* [Data for analysis]:
····················

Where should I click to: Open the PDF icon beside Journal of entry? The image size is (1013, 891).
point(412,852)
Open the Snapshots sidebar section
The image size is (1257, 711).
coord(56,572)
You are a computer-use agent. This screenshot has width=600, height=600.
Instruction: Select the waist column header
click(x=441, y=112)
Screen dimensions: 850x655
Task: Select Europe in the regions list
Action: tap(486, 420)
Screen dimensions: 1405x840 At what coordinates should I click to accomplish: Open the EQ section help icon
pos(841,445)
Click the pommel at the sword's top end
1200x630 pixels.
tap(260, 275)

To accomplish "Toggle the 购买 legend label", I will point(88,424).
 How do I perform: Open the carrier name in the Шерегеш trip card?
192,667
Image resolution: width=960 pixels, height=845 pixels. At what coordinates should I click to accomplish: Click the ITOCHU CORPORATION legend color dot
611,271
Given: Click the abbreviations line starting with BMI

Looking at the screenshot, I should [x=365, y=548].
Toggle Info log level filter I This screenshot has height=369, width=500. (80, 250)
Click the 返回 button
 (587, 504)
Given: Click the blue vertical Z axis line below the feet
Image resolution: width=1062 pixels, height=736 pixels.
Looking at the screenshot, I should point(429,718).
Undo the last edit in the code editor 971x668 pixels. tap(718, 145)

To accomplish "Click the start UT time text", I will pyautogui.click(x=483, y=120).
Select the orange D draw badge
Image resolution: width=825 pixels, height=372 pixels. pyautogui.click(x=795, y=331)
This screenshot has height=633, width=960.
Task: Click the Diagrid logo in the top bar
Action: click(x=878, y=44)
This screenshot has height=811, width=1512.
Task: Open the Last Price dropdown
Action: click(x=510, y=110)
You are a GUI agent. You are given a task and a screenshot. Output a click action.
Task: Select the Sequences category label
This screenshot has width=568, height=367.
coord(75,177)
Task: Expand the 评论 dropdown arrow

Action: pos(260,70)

····················

* [Exercise description]:
Repeat every line of the listing, word for word.

* [Solution to the problem]:
Where should I click to: Open the PDF icon beside Journal of entry? The image size is (1013, 891).
point(412,852)
Open the Snapshots sidebar section
The image size is (1257, 711).
coord(56,572)
You are a computer-use agent. This screenshot has width=600, height=600.
Instruction: Select the waist column header
click(x=441, y=112)
Screen dimensions: 850x655
Task: Select Europe in the regions list
Action: tap(486, 420)
Screen dimensions: 1405x840 At what coordinates should I click to accomplish: Open the EQ section help icon
pos(841,445)
Click the pommel at the sword's top end
1200x630 pixels.
tap(260, 275)

To accomplish "Toggle the 购买 legend label", I will point(88,424).
 How do I perform: Open the carrier name in the Шерегеш trip card?
192,667
Image resolution: width=960 pixels, height=845 pixels. At what coordinates should I click to accomplish: Click the ITOCHU CORPORATION legend color dot
611,271
Given: Click the abbreviations line starting with BMI

Looking at the screenshot, I should [x=365, y=548].
Toggle Info log level filter I This screenshot has height=369, width=500. (80, 250)
Click the 返回 button
 (587, 504)
Given: Click the blue vertical Z axis line below the feet
Image resolution: width=1062 pixels, height=736 pixels.
Looking at the screenshot, I should point(429,718).
Undo the last edit in the code editor 971x668 pixels. tap(718, 145)

To accomplish "Click the start UT time text", I will pyautogui.click(x=483, y=120).
Select the orange D draw badge
Image resolution: width=825 pixels, height=372 pixels. pyautogui.click(x=795, y=331)
This screenshot has height=633, width=960.
Task: Click the Diagrid logo in the top bar
Action: click(x=878, y=44)
This screenshot has height=811, width=1512.
Task: Open the Last Price dropdown
Action: click(x=510, y=110)
You are a GUI agent. You are given a task and a screenshot. Output a click action.
Task: Select the Sequences category label
This screenshot has width=568, height=367.
coord(75,177)
Task: Expand the 评论 dropdown arrow

Action: pos(260,70)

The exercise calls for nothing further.